Aggiornamento: 1 nov 2020

Introduzione

Il presente lavoro indaga le radici della schiavitù contemporanea nei paesi arabo-musulmani, con un caso studio, quello sul Pakistan. Si cerca di ripercorrere almeno parzialmente, le motivazioni storico-culturali, sociali, economiche e politiche che stanno alla base del fenomeno per arrivare alla schiavitù contemporanea partendo dai dati 2018 del Global Slavery Index.

L’indagine vuole collocarsi a metà tra un documento di denuncia utile alla sensibilizzazione alla questione, e un contenuto tecnico-scientifico.

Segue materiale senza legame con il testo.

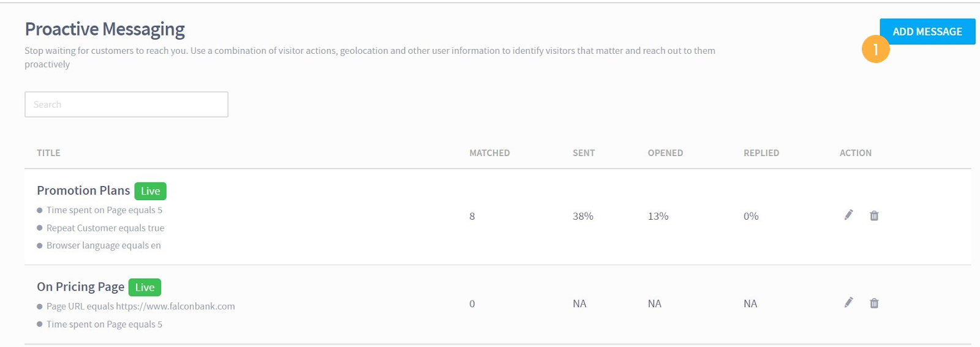Screen dimensions: 980x347
Task: Sort by the MATCHED column header
Action: [489, 153]
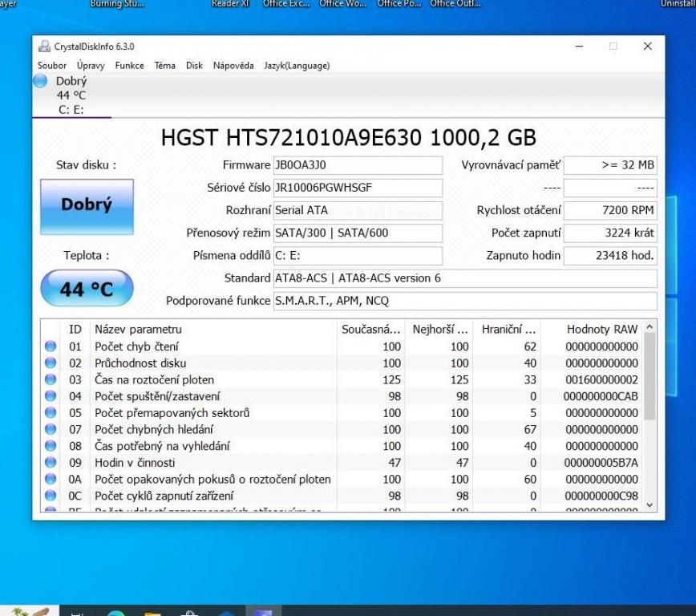Click the status icon for attribute 01
This screenshot has width=696, height=616.
(51, 347)
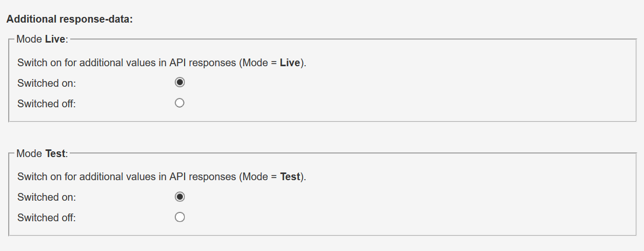This screenshot has width=644, height=251.
Task: Click bold "Live" in the "(Mode = Live)" sentence
Action: click(290, 63)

Nel lavoro si assume la definizione di schiavitù contemporanea che dà il Global Slavery Index, in riferimento a situazioni di sfruttamento che un individuo non è in grado di rifiutare o di abbandonare a causa di minacce, violenza, coercizione, abuso di potere, inganno.[1]

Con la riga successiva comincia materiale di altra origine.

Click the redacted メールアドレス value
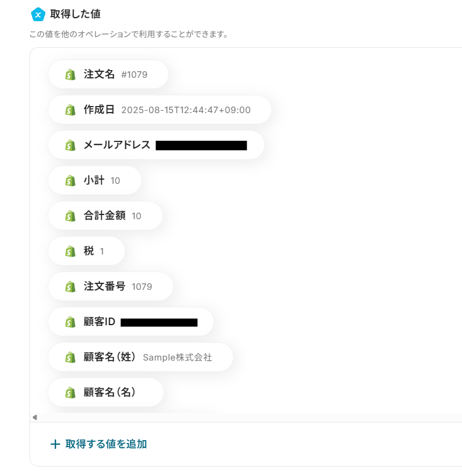 201,146
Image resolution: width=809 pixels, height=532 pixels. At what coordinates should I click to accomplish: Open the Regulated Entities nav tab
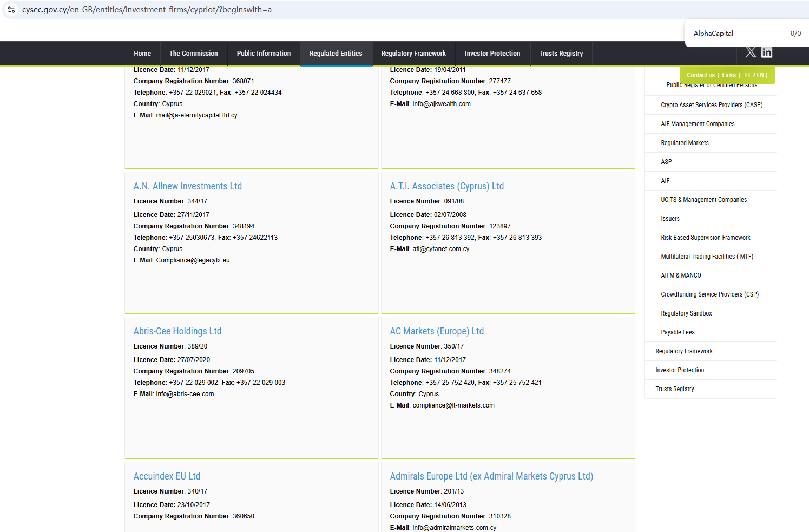[336, 54]
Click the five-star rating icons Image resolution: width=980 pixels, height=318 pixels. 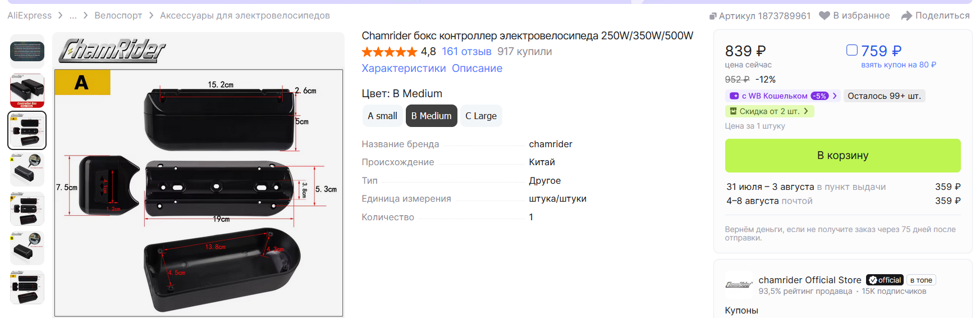[x=390, y=52]
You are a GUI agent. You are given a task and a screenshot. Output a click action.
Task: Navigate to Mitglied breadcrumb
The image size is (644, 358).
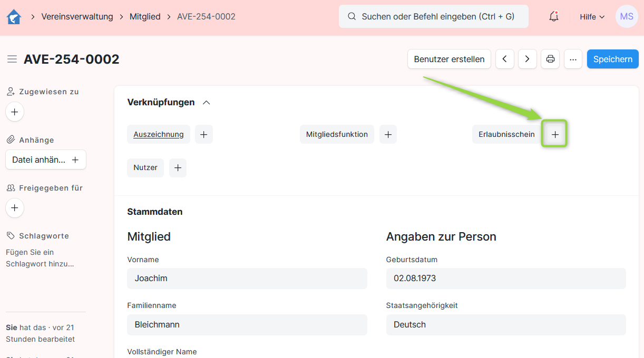[145, 17]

Non potendo essere esaustiva dal punto di vista giuridico e filosofico-politico, l’obiettivo della dissertazione è di dare una visione d’insieme del fenomeno al fine di cercare di comprenderne a fondo le motivazioni locali e globali.


Le radici

Dal Medio Oriente pre-islamico le nuove società ereditano un modello di istituzioni che comprendono piccole comunità ordinate sulla base della famiglia, del lignaggio, dei vincoli clientelari ed etnici.

In tale struttura sociale i rapporti di schiavitù e di servitù sono ampiamente diffusi. Gli schiavi sono di origine straniera, provenienti dall’Africa, dai Balcani, dall’Asia centrale, dall’Europa mediterranea, tra loro uomini, bambini rapiti o abbandonati, orfani, prostitute, tutti frutto delle conquiste territoriali beduine e dell’espansione degli imperi islamici.[2]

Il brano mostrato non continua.